<<<<

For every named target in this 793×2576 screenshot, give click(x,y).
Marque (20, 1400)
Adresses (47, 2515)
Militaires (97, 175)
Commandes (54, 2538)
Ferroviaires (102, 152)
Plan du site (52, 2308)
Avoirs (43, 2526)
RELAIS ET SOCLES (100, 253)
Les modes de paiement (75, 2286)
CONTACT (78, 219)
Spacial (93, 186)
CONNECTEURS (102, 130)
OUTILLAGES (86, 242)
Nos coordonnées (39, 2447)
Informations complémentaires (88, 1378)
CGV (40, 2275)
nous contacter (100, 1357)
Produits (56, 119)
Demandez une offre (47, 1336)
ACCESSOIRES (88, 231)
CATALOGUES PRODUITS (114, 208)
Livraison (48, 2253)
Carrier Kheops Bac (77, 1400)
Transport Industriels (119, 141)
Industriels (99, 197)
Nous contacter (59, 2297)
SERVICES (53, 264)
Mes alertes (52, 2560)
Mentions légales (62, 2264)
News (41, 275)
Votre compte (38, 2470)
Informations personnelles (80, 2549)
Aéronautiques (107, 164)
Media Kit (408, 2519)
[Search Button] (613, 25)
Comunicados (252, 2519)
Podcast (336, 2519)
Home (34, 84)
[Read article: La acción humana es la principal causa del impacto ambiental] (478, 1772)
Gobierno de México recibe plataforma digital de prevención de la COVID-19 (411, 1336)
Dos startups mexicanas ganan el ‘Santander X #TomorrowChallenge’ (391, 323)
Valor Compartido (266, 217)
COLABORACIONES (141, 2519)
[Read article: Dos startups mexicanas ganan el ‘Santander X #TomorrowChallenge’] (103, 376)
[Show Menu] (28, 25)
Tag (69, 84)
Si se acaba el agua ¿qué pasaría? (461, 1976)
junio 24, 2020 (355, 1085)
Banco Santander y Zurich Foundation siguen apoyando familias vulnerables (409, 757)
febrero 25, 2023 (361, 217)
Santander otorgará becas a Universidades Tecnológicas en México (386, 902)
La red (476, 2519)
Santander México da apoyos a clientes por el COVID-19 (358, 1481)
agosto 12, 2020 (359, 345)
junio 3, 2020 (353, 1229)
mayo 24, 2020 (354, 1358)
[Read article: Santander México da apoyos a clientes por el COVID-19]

>>>>

Taking the entries above, write out exactly the lines starting with the line containing "#TomorrowChallenge’ (391, 323)" and going on through the line containing "febrero 25, 2023 (361, 217)", both included, and nothing else.

_Result of the exercise:_
Dos startups mexicanas ganan el ‘Santander X #TomorrowChallenge’ (391, 323)
Valor Compartido (266, 217)
COLABORACIONES (141, 2519)
[Read article: Dos startups mexicanas ganan el ‘Santander X #TomorrowChallenge’] (103, 376)
[Show Menu] (28, 25)
Tag (69, 84)
Si se acaba el agua ¿qué pasaría? (461, 1976)
junio 24, 2020 (355, 1085)
Banco Santander y Zurich Foundation siguen apoyando familias vulnerables (409, 757)
febrero 25, 2023 (361, 217)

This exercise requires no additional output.